Entries taken from a collection

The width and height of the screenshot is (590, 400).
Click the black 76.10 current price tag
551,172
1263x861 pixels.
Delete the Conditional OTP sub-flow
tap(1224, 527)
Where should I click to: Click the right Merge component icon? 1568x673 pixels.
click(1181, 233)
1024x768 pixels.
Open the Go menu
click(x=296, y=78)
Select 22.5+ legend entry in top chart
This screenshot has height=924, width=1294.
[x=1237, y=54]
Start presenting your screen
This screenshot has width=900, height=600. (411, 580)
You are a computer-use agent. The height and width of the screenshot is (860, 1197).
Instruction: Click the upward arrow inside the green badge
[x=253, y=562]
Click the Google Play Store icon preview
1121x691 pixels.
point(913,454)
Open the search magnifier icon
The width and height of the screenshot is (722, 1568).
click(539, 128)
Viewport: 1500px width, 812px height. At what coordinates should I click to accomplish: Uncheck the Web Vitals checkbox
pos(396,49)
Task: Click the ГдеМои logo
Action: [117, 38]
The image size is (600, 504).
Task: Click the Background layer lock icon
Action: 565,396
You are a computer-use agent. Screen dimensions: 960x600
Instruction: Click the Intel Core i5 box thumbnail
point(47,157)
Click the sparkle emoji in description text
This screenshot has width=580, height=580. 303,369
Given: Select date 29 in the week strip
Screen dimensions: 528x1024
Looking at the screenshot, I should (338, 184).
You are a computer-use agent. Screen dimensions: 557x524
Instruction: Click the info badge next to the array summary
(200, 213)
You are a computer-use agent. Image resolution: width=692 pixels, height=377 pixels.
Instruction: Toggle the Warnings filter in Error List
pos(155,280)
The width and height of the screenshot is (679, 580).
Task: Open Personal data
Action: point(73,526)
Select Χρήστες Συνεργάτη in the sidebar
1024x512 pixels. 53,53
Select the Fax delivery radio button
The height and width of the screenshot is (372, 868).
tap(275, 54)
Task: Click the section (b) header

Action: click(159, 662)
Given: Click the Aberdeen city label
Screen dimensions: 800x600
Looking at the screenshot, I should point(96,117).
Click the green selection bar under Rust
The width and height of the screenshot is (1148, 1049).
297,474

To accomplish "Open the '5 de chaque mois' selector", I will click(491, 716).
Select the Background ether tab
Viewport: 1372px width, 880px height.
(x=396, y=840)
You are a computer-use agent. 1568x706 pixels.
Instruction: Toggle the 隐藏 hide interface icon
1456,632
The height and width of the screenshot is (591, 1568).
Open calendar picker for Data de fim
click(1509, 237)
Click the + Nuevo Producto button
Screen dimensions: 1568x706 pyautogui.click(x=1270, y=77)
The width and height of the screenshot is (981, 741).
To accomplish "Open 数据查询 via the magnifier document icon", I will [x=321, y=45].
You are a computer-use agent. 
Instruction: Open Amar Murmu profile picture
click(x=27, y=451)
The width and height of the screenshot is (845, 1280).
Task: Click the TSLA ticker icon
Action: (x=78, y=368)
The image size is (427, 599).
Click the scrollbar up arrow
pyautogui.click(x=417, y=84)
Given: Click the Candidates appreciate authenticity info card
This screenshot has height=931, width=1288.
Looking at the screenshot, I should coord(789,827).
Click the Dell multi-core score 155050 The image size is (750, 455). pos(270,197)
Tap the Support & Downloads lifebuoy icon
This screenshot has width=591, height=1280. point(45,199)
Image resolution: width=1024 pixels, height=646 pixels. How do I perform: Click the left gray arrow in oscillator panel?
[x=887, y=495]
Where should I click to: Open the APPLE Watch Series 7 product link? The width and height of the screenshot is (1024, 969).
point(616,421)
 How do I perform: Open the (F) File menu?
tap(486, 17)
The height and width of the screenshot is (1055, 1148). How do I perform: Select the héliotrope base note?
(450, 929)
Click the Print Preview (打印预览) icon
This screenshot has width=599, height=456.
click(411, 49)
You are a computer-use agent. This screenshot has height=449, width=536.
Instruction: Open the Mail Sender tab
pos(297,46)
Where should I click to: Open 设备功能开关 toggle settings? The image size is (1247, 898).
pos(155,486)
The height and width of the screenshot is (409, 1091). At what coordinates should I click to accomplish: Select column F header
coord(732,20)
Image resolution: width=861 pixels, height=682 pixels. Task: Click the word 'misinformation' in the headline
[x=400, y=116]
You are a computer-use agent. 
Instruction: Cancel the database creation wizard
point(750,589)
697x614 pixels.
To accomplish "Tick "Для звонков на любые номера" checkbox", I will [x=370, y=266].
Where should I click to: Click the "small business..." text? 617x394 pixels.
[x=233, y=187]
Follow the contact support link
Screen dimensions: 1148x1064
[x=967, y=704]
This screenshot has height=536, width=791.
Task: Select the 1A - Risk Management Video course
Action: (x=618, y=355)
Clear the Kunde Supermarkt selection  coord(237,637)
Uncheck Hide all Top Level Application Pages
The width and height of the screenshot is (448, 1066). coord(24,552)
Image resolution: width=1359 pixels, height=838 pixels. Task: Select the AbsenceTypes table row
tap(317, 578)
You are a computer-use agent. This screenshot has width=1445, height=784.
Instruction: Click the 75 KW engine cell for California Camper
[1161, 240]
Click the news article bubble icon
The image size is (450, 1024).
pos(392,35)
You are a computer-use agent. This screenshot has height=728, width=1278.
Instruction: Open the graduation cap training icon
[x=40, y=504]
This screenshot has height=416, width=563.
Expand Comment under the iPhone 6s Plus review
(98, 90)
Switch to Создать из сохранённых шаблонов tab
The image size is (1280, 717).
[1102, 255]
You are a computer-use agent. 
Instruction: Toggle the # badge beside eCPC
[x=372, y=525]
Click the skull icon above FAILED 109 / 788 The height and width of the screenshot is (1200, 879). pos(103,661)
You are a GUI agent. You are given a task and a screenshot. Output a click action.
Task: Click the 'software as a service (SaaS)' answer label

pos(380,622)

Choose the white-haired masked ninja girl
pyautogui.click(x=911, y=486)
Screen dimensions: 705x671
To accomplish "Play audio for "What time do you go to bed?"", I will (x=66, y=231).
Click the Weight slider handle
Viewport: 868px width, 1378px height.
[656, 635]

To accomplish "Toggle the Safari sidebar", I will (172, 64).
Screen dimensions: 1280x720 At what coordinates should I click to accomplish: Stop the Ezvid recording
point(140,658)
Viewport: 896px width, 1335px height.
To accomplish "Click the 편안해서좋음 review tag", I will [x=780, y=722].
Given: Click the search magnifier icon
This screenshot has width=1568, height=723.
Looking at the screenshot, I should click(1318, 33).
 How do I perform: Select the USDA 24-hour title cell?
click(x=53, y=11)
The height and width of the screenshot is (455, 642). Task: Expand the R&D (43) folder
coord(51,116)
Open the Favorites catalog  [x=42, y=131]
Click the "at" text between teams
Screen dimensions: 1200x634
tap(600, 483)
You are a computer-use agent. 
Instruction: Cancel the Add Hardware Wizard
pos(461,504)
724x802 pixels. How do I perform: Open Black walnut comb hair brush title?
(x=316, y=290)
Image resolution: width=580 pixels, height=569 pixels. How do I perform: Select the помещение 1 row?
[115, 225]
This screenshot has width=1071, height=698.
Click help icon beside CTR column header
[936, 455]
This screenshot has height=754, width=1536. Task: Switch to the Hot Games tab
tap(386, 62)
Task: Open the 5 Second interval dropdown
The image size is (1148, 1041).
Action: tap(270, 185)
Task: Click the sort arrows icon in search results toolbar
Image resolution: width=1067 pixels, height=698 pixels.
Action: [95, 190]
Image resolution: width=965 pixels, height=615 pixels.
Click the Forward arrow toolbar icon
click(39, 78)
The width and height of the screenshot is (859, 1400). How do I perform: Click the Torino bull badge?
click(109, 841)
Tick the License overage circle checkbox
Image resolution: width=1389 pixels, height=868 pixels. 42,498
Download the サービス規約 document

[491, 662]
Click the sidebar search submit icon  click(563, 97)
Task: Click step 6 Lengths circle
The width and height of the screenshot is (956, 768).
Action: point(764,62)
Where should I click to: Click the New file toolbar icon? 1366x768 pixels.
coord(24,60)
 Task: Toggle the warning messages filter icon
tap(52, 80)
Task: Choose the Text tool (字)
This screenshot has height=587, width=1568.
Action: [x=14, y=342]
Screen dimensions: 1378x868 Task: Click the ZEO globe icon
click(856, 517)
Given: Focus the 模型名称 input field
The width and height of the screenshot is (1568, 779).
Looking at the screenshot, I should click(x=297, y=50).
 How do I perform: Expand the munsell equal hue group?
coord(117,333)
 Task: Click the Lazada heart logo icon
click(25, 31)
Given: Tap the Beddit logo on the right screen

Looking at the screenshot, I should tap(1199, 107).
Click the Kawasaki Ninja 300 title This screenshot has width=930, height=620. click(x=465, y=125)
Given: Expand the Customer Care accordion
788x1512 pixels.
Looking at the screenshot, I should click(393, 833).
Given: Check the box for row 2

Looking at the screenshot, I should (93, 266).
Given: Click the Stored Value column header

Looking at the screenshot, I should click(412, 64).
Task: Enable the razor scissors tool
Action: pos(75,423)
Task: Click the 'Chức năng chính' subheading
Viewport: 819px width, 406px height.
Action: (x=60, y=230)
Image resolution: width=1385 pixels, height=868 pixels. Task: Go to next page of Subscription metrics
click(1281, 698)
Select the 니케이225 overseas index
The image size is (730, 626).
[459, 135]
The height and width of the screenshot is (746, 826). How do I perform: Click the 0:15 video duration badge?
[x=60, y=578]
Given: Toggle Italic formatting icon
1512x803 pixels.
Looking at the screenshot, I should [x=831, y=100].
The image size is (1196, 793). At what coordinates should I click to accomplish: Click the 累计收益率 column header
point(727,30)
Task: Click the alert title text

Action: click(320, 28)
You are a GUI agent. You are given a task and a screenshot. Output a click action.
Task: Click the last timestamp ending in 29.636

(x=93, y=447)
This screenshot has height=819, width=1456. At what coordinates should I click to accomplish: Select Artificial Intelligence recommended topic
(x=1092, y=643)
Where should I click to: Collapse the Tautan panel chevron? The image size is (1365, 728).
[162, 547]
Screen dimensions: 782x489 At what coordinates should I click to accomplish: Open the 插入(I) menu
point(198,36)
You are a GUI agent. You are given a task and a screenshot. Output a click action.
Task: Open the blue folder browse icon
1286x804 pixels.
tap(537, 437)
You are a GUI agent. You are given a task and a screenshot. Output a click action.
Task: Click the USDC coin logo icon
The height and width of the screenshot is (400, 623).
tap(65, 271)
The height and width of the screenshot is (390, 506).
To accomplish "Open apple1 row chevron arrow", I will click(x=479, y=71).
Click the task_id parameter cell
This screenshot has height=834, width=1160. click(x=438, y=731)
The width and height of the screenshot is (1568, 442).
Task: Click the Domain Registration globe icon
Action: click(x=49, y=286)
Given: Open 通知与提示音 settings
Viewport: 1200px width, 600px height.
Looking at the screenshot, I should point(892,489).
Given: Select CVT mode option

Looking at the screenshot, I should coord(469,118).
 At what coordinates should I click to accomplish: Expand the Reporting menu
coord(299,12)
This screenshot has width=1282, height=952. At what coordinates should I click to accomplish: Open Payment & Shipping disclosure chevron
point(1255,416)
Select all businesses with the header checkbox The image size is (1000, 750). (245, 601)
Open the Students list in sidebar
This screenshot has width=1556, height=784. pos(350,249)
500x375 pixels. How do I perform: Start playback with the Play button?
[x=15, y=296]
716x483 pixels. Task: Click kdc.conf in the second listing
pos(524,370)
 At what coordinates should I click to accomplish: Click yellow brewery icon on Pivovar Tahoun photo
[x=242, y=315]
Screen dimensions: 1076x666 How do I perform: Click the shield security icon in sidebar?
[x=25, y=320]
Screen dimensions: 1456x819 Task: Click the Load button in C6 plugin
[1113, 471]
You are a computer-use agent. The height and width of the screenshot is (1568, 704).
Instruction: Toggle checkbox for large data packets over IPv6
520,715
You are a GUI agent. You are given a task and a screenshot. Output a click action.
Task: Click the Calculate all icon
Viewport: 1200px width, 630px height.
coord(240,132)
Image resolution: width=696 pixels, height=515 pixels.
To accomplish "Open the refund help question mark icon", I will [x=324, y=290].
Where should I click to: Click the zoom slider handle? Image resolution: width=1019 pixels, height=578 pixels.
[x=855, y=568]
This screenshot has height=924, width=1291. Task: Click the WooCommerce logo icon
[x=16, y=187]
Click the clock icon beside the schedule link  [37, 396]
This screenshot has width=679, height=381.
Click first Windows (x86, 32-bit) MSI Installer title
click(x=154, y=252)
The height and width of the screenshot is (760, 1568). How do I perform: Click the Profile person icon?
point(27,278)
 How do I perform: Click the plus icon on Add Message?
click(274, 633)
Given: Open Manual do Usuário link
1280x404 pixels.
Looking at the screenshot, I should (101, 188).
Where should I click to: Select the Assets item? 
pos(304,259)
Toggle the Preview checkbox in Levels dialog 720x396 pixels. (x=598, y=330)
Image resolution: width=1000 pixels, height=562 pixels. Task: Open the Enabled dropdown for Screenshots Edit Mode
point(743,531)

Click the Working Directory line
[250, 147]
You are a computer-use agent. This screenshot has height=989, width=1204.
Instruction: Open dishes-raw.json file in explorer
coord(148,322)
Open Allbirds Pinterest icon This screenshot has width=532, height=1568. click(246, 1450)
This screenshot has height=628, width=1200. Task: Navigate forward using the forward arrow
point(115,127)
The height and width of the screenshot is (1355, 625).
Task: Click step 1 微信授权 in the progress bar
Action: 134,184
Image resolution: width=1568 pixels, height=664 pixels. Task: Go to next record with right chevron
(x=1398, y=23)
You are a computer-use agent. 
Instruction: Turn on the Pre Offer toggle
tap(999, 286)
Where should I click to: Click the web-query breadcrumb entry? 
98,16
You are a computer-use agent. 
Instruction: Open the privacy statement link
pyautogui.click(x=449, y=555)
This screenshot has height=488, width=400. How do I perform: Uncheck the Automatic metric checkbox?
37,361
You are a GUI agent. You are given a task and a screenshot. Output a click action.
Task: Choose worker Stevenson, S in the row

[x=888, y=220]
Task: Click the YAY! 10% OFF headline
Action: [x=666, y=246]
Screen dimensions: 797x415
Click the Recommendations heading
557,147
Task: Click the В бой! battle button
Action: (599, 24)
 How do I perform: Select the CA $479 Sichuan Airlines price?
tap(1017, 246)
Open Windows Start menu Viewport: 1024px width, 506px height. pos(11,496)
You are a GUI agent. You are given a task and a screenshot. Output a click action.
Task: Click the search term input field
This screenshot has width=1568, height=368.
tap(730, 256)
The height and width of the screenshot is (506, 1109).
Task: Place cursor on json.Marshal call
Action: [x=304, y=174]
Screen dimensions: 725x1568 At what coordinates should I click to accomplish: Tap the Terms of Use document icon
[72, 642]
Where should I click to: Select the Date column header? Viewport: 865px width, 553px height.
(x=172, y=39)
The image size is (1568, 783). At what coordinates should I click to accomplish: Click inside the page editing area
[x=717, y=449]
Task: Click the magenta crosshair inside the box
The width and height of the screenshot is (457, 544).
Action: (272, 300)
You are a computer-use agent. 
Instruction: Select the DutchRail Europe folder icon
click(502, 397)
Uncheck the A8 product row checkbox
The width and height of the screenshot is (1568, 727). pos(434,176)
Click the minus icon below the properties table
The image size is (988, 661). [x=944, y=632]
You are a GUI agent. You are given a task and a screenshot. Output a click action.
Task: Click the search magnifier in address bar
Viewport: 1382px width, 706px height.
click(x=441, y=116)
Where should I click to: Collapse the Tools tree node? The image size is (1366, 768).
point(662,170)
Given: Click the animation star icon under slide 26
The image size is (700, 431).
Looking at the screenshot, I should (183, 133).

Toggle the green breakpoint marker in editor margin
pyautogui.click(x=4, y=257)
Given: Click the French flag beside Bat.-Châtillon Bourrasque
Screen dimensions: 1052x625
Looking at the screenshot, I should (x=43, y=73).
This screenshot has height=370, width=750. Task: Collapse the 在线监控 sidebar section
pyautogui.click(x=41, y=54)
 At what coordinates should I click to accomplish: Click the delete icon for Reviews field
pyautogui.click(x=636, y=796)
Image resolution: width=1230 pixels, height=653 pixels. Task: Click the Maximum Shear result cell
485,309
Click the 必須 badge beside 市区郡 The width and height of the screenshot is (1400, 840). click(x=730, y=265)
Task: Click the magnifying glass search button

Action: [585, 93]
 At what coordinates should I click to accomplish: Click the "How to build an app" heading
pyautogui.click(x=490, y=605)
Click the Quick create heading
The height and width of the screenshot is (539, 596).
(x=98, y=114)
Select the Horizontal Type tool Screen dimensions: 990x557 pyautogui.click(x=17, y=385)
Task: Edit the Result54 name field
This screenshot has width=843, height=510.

* [TO DO]:
Start at the line containing "Instruction: Select the" and copy each line through the last one in the records, exactly and with nothing added.

* [WRITTEN REPLY]:
Instruction: Select the DutchRail Europe folder icon
click(502, 397)
Uncheck the A8 product row checkbox
The width and height of the screenshot is (1568, 727). pos(434,176)
Click the minus icon below the properties table
The image size is (988, 661). [x=944, y=632]
You are a GUI agent. You are given a task and a screenshot. Output a click action.
Task: Click the search magnifier in address bar
Viewport: 1382px width, 706px height.
click(x=441, y=116)
Where should I click to: Collapse the Tools tree node? The image size is (1366, 768).
point(662,170)
Given: Click the animation star icon under slide 26
The image size is (700, 431).
Looking at the screenshot, I should (183, 133).

Toggle the green breakpoint marker in editor margin
pyautogui.click(x=4, y=257)
Given: Click the French flag beside Bat.-Châtillon Bourrasque
Screen dimensions: 1052x625
Looking at the screenshot, I should (x=43, y=73).
This screenshot has height=370, width=750. Task: Collapse the 在线监控 sidebar section
pyautogui.click(x=41, y=54)
 At what coordinates should I click to accomplish: Click the delete icon for Reviews field
pyautogui.click(x=636, y=796)
Image resolution: width=1230 pixels, height=653 pixels. Task: Click the Maximum Shear result cell
485,309
Click the 必須 badge beside 市区郡 The width and height of the screenshot is (1400, 840). click(x=730, y=265)
Task: Click the magnifying glass search button

Action: [585, 93]
 At what coordinates should I click to accomplish: Click the "How to build an app" heading
pyautogui.click(x=490, y=605)
Click the Quick create heading
The height and width of the screenshot is (539, 596).
(x=98, y=114)
Select the Horizontal Type tool Screen dimensions: 990x557 pyautogui.click(x=17, y=385)
Task: Edit the Result54 name field
This screenshot has width=843, height=510.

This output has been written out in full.